# TASK DETAILS
Find the line that contains "Follow the CSA Belge link"; please output it and each line after it, exactly as shown, up to the end of the entries below, skipping pictures.
-------- ENTRIES PROVIDED
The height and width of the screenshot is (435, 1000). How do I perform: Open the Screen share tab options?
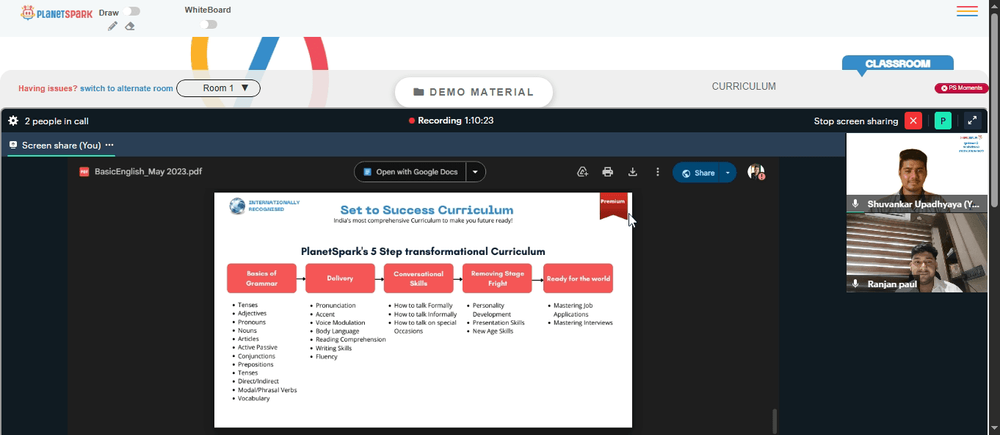click(x=110, y=145)
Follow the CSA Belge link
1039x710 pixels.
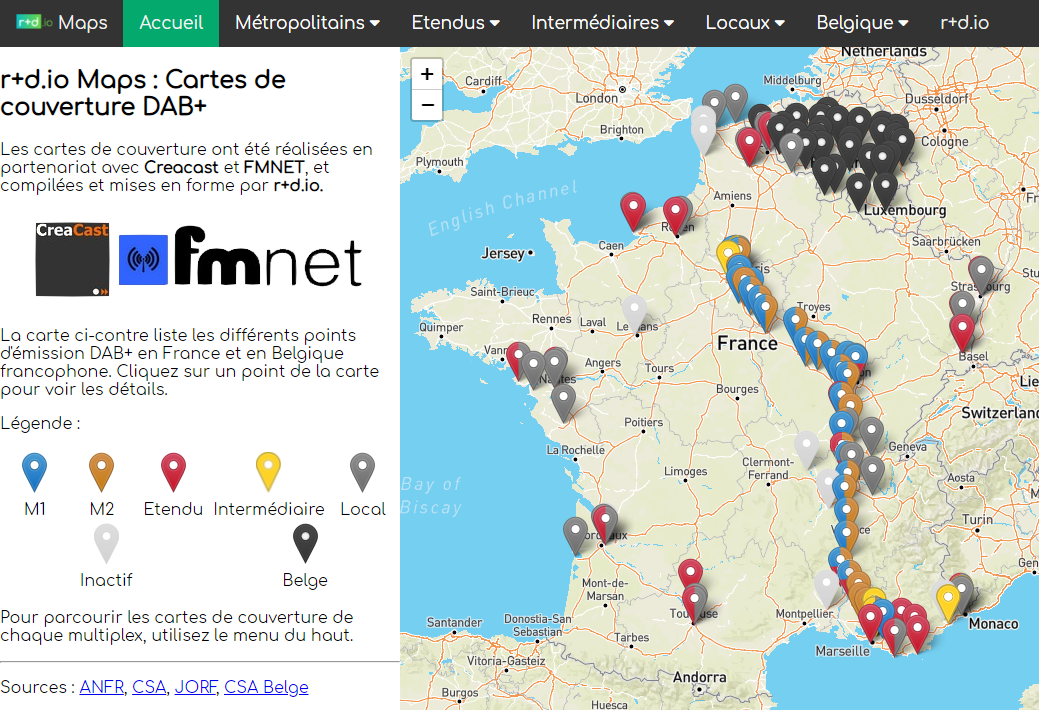pos(266,687)
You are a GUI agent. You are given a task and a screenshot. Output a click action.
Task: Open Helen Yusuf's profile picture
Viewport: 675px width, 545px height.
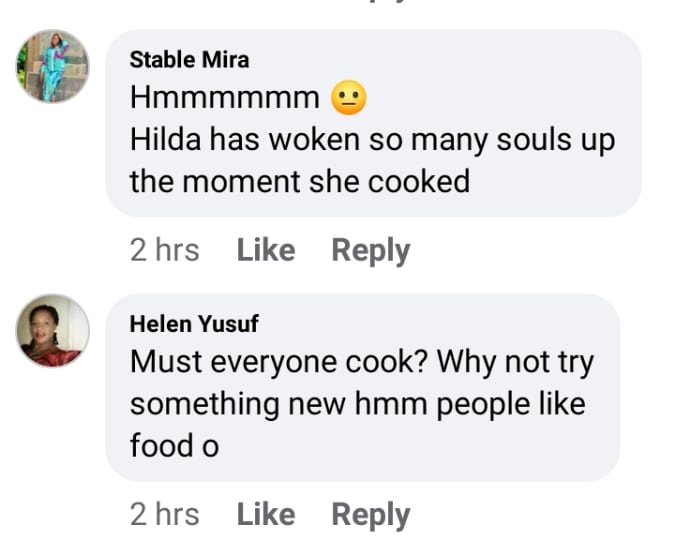click(53, 330)
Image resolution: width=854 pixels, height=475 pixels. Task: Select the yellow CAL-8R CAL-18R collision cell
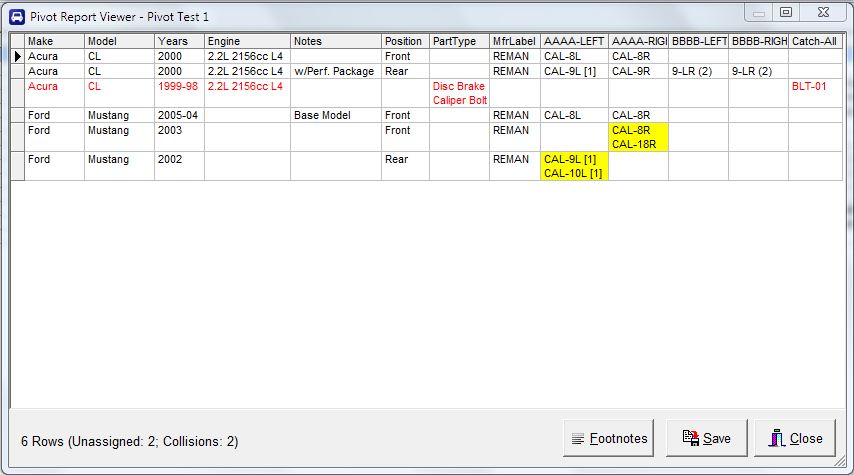[x=638, y=137]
----------------
# OUTPUT BELOW
Follow the CSA Belge link
1039x710 pixels.
pos(266,687)
You are a GUI agent. You are given a task and a screenshot. Output a click action.
Task: Open Helen Yusuf's profile picture
Viewport: 675px width, 545px height.
click(53, 330)
Image resolution: width=854 pixels, height=475 pixels. Task: Select the yellow CAL-8R CAL-18R collision cell
[x=638, y=137]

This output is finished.